[LISTED RECORDS]

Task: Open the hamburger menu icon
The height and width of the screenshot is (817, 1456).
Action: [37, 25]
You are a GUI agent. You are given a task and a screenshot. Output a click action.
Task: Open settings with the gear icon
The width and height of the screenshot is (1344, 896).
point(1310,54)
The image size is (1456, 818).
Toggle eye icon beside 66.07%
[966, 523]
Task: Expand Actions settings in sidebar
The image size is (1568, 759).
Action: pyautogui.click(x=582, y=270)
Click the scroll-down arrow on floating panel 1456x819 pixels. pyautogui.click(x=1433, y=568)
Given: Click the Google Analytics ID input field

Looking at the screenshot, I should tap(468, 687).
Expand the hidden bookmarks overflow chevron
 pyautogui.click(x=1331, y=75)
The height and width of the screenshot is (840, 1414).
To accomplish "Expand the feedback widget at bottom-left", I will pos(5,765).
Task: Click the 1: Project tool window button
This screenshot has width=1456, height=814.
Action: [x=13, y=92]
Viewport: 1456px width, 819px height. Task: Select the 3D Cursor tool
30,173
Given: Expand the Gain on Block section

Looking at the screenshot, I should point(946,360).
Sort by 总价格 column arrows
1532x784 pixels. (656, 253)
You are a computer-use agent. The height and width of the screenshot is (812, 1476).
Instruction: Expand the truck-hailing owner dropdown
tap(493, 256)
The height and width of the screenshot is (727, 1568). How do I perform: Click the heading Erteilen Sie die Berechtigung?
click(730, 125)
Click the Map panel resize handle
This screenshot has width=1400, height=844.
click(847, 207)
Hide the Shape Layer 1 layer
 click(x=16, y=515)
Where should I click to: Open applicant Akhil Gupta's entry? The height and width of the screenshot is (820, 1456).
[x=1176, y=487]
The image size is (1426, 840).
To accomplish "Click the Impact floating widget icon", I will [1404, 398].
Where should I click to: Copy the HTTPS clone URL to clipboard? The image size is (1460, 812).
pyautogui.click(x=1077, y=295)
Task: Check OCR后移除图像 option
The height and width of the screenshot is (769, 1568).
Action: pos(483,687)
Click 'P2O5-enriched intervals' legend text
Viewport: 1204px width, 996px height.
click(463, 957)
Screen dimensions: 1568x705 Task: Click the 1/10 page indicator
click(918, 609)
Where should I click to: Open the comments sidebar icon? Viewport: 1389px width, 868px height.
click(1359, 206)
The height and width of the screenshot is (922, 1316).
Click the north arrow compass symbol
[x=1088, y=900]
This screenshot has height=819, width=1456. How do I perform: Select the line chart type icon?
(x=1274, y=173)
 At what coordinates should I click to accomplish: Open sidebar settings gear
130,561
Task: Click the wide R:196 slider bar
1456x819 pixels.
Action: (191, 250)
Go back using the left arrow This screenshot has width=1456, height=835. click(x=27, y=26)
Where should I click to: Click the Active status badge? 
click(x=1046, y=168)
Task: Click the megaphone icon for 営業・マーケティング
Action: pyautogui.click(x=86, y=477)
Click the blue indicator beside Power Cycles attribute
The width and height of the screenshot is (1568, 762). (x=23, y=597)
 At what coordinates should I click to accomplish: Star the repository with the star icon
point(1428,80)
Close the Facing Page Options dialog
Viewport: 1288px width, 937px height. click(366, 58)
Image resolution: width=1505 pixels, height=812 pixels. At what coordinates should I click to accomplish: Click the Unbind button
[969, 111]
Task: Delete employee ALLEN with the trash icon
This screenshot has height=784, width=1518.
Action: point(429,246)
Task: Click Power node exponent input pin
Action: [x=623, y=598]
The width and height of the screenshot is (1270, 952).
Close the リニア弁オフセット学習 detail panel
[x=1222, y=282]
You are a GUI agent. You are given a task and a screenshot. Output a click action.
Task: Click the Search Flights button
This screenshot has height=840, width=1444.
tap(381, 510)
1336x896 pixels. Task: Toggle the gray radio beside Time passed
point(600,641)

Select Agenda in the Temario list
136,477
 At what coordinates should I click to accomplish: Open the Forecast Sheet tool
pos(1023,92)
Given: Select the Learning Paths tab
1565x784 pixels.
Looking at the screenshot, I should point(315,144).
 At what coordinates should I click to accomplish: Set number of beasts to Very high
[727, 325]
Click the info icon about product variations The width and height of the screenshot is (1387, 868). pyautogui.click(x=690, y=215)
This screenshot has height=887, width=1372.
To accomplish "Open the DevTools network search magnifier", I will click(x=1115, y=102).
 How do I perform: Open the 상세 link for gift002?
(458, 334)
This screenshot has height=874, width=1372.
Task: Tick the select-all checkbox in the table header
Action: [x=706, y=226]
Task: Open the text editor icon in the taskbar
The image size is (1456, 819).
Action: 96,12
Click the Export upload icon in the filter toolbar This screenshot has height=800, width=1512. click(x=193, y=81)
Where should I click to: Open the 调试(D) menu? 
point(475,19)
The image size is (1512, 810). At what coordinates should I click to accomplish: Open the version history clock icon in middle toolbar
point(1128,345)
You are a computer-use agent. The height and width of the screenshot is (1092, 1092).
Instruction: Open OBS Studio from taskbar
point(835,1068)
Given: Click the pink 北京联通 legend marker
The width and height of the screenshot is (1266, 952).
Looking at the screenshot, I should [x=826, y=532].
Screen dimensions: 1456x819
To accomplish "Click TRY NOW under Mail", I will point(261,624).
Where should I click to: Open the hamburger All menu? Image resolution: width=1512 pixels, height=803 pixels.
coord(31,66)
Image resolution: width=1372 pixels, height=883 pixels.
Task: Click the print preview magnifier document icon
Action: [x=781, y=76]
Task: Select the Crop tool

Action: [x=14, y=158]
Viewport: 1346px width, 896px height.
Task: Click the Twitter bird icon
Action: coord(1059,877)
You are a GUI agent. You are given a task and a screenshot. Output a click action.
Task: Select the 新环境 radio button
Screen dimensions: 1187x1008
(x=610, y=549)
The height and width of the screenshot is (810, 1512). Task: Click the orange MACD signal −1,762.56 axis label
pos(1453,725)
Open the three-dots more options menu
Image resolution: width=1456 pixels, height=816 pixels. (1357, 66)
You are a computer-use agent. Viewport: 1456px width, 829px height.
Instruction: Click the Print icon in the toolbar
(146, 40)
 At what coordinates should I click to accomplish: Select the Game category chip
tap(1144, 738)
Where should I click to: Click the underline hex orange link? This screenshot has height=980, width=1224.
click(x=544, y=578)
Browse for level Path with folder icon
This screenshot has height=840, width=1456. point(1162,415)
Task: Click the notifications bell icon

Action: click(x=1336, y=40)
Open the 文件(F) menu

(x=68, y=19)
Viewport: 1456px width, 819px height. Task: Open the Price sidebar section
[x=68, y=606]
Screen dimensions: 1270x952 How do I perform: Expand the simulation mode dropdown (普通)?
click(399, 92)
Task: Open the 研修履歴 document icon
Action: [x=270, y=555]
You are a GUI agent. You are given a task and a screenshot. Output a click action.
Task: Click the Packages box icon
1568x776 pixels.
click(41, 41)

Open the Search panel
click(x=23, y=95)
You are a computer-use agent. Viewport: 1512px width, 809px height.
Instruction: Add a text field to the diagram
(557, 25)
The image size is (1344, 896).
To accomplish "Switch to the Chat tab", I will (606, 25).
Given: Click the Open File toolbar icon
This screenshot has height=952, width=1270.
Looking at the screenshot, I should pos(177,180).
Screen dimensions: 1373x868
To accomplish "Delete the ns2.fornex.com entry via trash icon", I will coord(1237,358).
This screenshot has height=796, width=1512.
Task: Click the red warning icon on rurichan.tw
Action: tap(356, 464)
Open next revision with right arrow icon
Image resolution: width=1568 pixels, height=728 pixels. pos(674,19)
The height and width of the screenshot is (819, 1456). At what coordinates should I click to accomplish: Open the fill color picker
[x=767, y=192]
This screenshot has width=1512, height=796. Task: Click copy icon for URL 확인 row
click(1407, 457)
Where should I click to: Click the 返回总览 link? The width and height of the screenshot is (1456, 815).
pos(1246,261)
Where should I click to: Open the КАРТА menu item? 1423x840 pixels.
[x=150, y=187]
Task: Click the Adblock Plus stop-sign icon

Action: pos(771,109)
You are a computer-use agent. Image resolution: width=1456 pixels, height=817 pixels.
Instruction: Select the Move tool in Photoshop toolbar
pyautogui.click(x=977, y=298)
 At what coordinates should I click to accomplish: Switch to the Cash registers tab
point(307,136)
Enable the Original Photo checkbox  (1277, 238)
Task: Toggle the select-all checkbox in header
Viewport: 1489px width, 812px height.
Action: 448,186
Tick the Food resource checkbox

[/LISTED RECORDS]

For the records above, state the count of lines where "floating" appears, without any other text.

## TASK ANSWER
2